Common Tube Feeding Problems and How to Deal With Them

Tube feeding is a form of giving your body the nutrition it needs through liquid nutrition delivered via a feeding tube, rather than eating or drinking. Depending on the nature of their condition, patients may use feeding tube formula such as Boost, Fibersource, or Solcarb. Thanks to advances in science, technology, and nutrition, tube feeding is now an extremely safe and standard way to help patients with chronic or critical illnesses get the nutrition they need.

But that doesn’t mean people who tube feed don’t encounter issues. In this article, we’ll discuss some of the most common problems a tube feeding patient might encounter, and the ways to best deal with those problems.

Common tube feeding problems

Feeding tube blockages or clogs

A clogged feeding tube can lead to a significant drop in the amount of nutrition delivered during enteral feeding, increasing the risk of damaging the tube. If you experience a clog, you should have a clinician clear the clog by flushing the tube with warm water. If that doesn’t work, they can use a declogging agent such as ClogZapper, which is a food-grade powder that uses enzymes to clear blocked tubes. Your clinician can use a syringe to dispense the mixture into your feeding tube, allowing it to work for 30 to 60 minutes before flushing the tube with water.

Feeding Tube Leakage

Depending on the type of feeding tube you’re using, minor leakage can be considered normal. If you’re experiencing secretions from the stoma, you can help manage them by using G-tube pads or gauze and allowing the site to stay dry and uncovered.

If formula is leaking directly from the tube, that typically means the tube’s anti-reflex valve is no longer working. If the button leaks regularly when you open it, flush it with warm water. If this does not help, you may need to replace the button in order to stop the leakage.

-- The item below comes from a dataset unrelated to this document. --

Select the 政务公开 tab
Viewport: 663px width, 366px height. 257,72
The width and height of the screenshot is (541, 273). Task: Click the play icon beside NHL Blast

To avoid general leakage, please make sure you are using the right size tube, and that the tube site is not damaged or stretched out. This resource has good information on living with a G-tube and avoiding leakage.

Feeding tube infection

Proper daily care and correct use of feeding tube supplies is necessary to avoid gastrointestinal and skin infections related to tube feeding. In order to prevent these infections, make sure you:

  • Use a new feeding bag as often as prescribed, typically daily
  • Use a new syringe every day
  • Follow the formula mixing instructions extremely carefully
  • Wash your hands every time you handle a feeding tube
  • Refrigerate leftover formula and discard after 24 hours

Side effects: Upset stomach, diarrhea, constipation, back pain

Your body digests feeding tube nutrition the way it would digest nutrition from any other food. Like with any other sudden change in diet, you may experience stomach-related side effects. While side-effects are unpleasant, they are also quite common and manageable. Because everyone’s health situation is different, there is no one-size-fits-all answer to mitigating these symptoms. Work with your doctor or healthcare professional prior to beginning tube feeding in order to minimize any adverse tube feeding side effects.